- _Your goal_
The answer must be a single number: the count of lines below that contain the string "computer".

- _Dataset_
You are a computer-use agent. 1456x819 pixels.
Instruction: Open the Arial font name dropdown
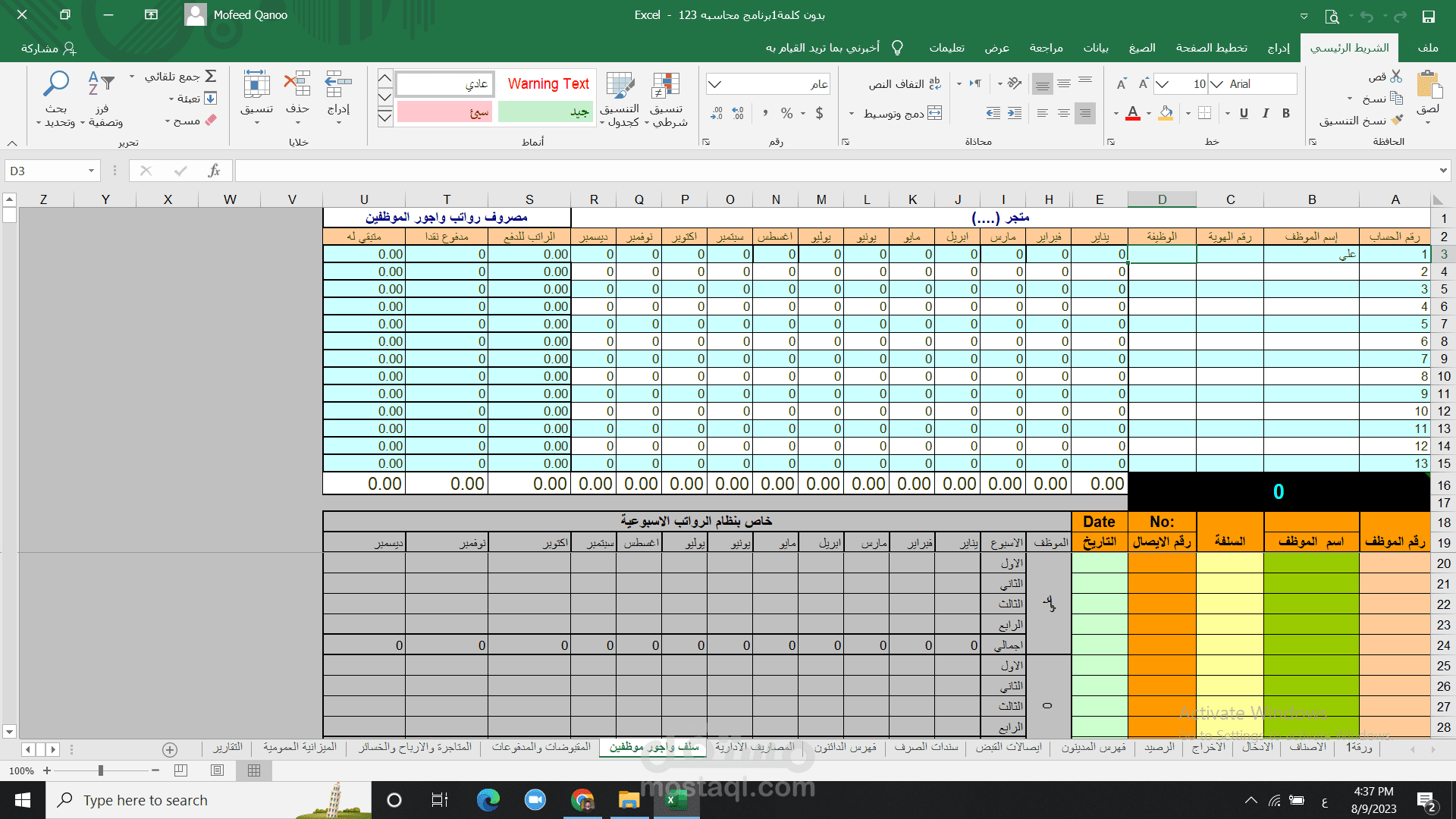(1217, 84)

---

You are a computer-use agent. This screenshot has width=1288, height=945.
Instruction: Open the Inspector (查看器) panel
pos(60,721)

- _Result of this exercise_
2